The following table sets forth Boat segment results for the quarter and
six-month periods ended June 30, 2000 and 1999 (dollars in millions):

                         Quarter ended June 30    Six Months ended June 30

                           2000       1999            2000       1999

 Net sales                $409.3     $390.7          $827.8     $759.1
 Operating earnings       $ 47.1     $ 39.8          $ 85.0     $ 69.2
 Operating margin           11.5%      10.2%           10.3%       9.1%
 Capital expenditures     $ 12.6     $  9.2          $ 21.1     $ 15.6
                                  14
<PAGE>
In the second quarter of 2000, the Boat segment reported a 4.8 percent
increase in sales to $409.3 million from $390.7 million in the comparable
period of 1999.  In the year-to-date period, sales increased 9.1 percent
to $827.8 million from $759.1 million.

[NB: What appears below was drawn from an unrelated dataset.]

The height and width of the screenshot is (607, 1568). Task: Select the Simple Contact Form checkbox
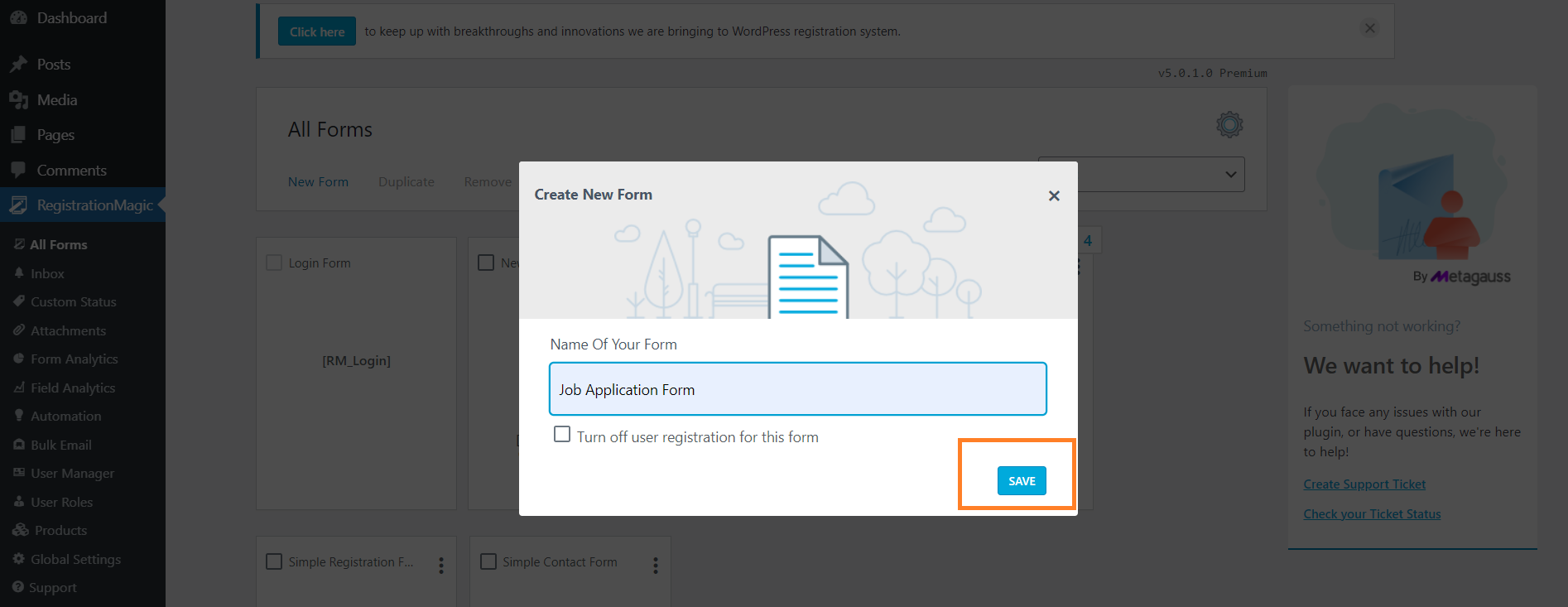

These increases reflect continued
strong demand for larger boats.

Operating earnings for the segment were $47.1 million in the second quarter
of 2000, up 18.3 percent from the same period of 1999.  Operating margins
in the quarter increased 130 basis points to 11.5 percent from 10.2 percent
in 1999.  Operating earnings of $85.0 million for the year-to-date period
increased 22.8 percent compared with $69.2 million in 1999.  Operating
margins for the first half of 2000 were 10.3 percent versus 9.1 percent in
1999.  The strong growth in operating margins reflects improved pricing and
the benefits from continued growth in sales of larger, higher-margin boats.

Recreation Segment

The following table sets forth Recreation segment results for the quarter
and six-month periods ended June 30, 2000 and 1999 (dollars in millions):

                          Quarter ended June 30    Six Months ended June 30

                            2000        1999           2000       1999

 Net sales                 $267.8      $241.4         $515.1     $485.1
 Operating earnings        $ 15.6      $ 17.1         $ 46.7     $ 48.3
 Operating margin             5.8%        7.1%           9.1%      10.0%
 Capital expenditures      $ 10.7      $  9.9         $ 18.1     $ 19.1

The Recreation segment recorded sales of $267.8 million in the second
quarter of 2000, an increase of 10.9 percent over 1999.  Sales for the
first six months of 2000 increased $30.0 million to $515.1 million
from $485.1 million in 1999.  This increase was a result of growth in
fitness equipment sales due to a continued strong health club market
in the United States and the success of new product launches in the
commercial and high-end consumer segments.  Bowling equipment revenues
also increased as a result of improved capital equipment sales
primarily in the United States and Europe.  Revenues from bowling center
operations declined as sales improvements from upgraded bowling centers
were more than offset by a 5 percent (six bowling center) reduction in
the number of bowling centers versus the prior year.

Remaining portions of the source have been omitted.